Dejó mensajes pero nadie los cogió. No iban a posponer la reunión por él. Cuando por fin cogió un tren que estaba a tope, su corazón iba a mil por hora. Se agarró a la barandilla a la que se aferró como si pudiese hacer ir más rápido al tren sólo con desearlo dentro de su cabeza. Salió corriendo de la estación hasta la oficina. Su traje recién planchado estaba empapado. Se dio cuenta de que la camisa no se había secado del todo desde la última vez que la había lavado, porque el sudor la hacía oler a moho. Siguió corriendo. Cuando vio que todos los ascensores estaban llenos, echó a correr escaleras arriba hasta la séptima planta. Llegó, sudoroso y mojado, y oloroso y con una lamparilla en la entrepierna que sospechosamente parecía como si algo mojado hubiera estado allí. Llegó justo a tiempo para ver a la perfecta y elegante Sameera Jenkins acabar su presentación. Para oír los aplausos de su jefe, y los del jefe de su jefe y los de la mismita Vanessa Laing-Randall. Era para echarse a llorar. Intentó dar su presentación. Incluso después de que le dijeran que la reunión había acabado. El tiempo se había agotado. Los convenció para que le dieran sólo cinco minutos y poder mostrar lo que había hecho. Pero no había tenido tiempo de ensayar su presentación, y el ordenador utilizó el archivo de sonido equivocado, el cual sonó como un cuesco. Sintió que las lágrimas comenzaban a derramársele por los ojos y pensó que ya nada podía ser peor que mostrar sus emociones delante de todos sus superiores – por no mencionar a Sameera Jenkins, que sonreía como un gato – así que les dio las gracias por su tiempo con una voz rota y volvió a su escritorio. Se sentó en la mesa y se quedó mirando pasmado a su hilera de archivos, sin poder ver otra cosa que los rostros de vergüenza de la gente sentada en la mesa de la sala de reuniones. Y entonces, sin saber cómo, el Sr. Symington y el Sr. Blenkinsop entraron en su oficina. Eran dos hombres blancos de mediana edad, vestidos con impolutos trajes negros de seda y camisas blancas a rayas azules idénticas. Uno de ellos llevaba una corbata verde oscuro, y el otro llevaba una corbata azul oscuro.

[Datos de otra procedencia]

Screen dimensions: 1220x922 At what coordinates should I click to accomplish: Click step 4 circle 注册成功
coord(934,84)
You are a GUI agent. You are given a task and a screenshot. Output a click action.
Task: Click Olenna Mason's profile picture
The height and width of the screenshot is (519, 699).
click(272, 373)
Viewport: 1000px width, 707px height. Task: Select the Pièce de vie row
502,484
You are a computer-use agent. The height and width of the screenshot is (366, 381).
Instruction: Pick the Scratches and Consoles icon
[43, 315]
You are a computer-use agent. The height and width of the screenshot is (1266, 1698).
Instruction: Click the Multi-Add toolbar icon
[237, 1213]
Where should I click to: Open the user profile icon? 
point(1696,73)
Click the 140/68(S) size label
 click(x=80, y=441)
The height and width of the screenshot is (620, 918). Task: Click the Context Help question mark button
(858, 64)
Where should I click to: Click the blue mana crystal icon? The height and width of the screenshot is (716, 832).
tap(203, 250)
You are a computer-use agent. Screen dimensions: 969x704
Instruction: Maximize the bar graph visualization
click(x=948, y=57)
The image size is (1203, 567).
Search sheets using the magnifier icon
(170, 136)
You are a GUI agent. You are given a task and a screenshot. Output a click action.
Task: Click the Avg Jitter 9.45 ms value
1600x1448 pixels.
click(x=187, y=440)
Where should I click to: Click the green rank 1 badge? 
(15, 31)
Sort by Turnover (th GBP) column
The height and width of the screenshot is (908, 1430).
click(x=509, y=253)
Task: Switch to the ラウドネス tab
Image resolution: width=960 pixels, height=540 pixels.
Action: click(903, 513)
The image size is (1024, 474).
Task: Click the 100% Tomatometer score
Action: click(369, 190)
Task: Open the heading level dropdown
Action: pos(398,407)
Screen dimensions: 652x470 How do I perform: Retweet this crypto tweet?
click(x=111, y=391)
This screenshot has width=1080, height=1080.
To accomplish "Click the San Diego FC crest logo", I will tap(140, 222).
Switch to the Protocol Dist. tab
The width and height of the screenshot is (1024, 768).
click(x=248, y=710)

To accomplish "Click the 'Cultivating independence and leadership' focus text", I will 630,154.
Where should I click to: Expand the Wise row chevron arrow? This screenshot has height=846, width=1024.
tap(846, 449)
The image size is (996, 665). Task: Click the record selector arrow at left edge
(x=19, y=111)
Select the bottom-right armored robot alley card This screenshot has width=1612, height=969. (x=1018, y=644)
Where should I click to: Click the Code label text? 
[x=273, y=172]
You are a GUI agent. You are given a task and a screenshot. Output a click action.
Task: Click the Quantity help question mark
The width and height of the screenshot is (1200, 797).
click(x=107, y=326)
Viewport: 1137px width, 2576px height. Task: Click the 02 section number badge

Tenían la clase de caras inocuas, ordinarias y bien afeitadas que olvidarías si ahora mismo se marcharan de la habitación. Andrew Brown no les había oído llamar, o invitado a entrar. Pero se olvidó de ello en cuanto los vio. Parecían la clase de gente que no tenías que invitar. Probablemente encajaran en todas partes. —Buenos días —dijo el de la corbata verde oscura—. Soy el Sr. Symington. Este es mi socio. —Buenos días, Sr. Andrew Brown —dijo el más alto y rellenito de la corbata azul oscuro—, soy el Sr. Blenkinsop. —Buenos, em, días —dijo Andrew Brown. —A pesar del hecho de que hemos oído que ha tenido usted un mal día, Sr. Brown —dijo el Sr. Symington. —Sí —dijo el Sr. Blenkinsop—. Sentimos mencionarlo, de verdad, sentimos sacar el tema, pero bueno, Sr. Brown, todos tenemos días malos a veces. —No podría haberlo dicho mejor, Sr. Blenkinsop —dijo el Sr. Symington—. Los días malos son algo muy común. Por eso el servicio que ofrecemos es tan valioso.